In Part 1, we answered some question relating to claiming back PPI compensation from your bank, lender or building society. Here we look at some more questions and how the answers might affect your claim for PPI compensation.

1.  How far back can I claim PPI compensation?

This always creates a little confusion as there is a 6 year deadline but, this relates to 6 years of 'live activity' on your account; for example, you may have had the same credit card since 1992 but providing you have used it and made payments on it within the last 6 years you can claim. Unfortunately, a personal loan that you finished paying at the start of 2005 will not be an account you can claim on.

2.  Is this a special PPI deadline?

No, this is laid down in consumer law relating to financial products.

3.  Where does the 3 year deadline come in?

Banks, building societies and lenders were told to write to customers to inform them that they may have a claim for PPI compensation. Again, following consumer law, now that the bank has told you that their product may be 'faulty', effectively sold to your in error you have 3 years from the date of the letter to make a claim.

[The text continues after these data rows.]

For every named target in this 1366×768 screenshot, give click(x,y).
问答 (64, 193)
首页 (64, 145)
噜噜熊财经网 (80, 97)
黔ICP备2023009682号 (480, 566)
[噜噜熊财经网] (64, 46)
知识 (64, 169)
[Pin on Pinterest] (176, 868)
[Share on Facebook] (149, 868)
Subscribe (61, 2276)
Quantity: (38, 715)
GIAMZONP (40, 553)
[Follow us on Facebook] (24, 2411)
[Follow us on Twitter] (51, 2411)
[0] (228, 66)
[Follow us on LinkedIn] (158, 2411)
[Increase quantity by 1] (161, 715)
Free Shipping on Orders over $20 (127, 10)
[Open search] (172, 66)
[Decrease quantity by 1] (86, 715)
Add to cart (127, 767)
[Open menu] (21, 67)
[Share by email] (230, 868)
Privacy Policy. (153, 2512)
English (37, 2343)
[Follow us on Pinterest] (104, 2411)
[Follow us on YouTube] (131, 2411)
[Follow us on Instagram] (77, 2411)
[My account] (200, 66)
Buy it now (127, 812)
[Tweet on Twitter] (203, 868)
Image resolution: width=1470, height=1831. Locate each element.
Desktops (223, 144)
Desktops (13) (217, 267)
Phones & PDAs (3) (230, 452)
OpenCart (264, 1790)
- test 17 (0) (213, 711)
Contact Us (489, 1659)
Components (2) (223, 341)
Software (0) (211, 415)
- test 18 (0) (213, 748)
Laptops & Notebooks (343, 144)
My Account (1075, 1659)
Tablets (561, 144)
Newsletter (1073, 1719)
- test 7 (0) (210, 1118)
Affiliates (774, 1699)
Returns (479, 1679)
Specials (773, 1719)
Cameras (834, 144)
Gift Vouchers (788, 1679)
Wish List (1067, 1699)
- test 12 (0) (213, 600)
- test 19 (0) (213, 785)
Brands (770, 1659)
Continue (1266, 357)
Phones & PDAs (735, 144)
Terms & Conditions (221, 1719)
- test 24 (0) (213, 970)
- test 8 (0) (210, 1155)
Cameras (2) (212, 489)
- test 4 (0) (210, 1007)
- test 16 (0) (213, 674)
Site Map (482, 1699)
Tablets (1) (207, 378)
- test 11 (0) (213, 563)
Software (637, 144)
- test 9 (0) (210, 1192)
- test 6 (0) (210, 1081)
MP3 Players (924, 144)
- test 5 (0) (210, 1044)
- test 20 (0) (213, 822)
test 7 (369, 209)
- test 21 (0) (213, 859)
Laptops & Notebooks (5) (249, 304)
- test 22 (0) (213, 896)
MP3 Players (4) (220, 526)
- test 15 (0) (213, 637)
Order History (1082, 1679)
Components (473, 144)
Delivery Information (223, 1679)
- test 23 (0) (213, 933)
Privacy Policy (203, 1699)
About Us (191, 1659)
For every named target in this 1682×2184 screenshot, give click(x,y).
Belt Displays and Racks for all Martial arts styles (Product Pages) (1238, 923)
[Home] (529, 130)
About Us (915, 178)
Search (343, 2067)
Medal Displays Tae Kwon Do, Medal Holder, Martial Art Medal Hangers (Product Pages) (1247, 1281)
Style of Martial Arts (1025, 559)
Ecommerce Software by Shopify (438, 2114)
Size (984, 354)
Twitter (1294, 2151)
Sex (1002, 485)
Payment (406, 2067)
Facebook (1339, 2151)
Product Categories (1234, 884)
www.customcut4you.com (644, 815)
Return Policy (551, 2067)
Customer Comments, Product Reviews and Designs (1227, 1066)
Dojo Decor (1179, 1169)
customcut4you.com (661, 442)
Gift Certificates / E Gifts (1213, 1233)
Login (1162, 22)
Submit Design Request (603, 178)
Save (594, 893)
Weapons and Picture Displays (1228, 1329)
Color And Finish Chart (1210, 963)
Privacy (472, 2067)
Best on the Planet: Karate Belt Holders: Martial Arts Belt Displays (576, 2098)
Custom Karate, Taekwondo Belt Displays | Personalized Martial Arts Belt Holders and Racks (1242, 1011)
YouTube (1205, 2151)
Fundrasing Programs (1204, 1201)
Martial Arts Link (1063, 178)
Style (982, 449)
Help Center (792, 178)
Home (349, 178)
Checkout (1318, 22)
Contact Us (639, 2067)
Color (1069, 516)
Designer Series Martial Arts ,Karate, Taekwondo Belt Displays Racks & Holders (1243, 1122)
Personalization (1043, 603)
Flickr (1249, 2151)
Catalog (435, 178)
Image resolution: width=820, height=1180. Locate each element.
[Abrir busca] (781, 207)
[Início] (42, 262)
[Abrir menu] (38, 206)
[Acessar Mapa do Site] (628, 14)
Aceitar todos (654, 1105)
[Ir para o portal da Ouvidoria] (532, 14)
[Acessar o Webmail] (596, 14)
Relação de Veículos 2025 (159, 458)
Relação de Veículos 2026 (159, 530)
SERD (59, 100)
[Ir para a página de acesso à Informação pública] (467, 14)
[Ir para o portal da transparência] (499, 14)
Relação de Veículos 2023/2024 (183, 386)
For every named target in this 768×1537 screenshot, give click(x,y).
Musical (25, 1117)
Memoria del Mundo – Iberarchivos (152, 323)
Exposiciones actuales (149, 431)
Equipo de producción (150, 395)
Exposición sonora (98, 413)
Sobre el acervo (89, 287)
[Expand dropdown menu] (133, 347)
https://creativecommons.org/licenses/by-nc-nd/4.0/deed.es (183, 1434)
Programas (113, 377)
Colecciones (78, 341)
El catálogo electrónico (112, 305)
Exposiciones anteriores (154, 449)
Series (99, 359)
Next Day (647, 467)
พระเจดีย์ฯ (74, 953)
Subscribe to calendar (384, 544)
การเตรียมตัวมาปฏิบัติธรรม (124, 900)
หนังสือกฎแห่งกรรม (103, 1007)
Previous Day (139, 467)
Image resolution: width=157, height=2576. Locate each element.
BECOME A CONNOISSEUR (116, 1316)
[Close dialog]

It is imperative that if you have received such a letter from your bank, you MUST check your accounts for any PPI policies! Leave it too late and you could miss out.

4.  But, if I owe my lender nothing, can I still claim?

Providing you have made your final repayment within the last 6 years, then yes you can. However, some commentators suggest that a successful outcome if far less likely but Payment Protection Scotland will work just as hard on your behalf; if you are owed PPI compensation then we wholeheartedly believe in getting your back for YOU!

5.  Will claiming PPI compensation affect my credit rating?

No, claiming back PPI has nothing to do with your credit rating and neither will it adversely affect your credit score.

6.  Will making a claim for PPI cancel the policy?

Yes it will and if you are still paying for PPI on your accounts, we strongly advise you stop paying for it, although you should still carry on paying the loan or credit card repayment amount each month.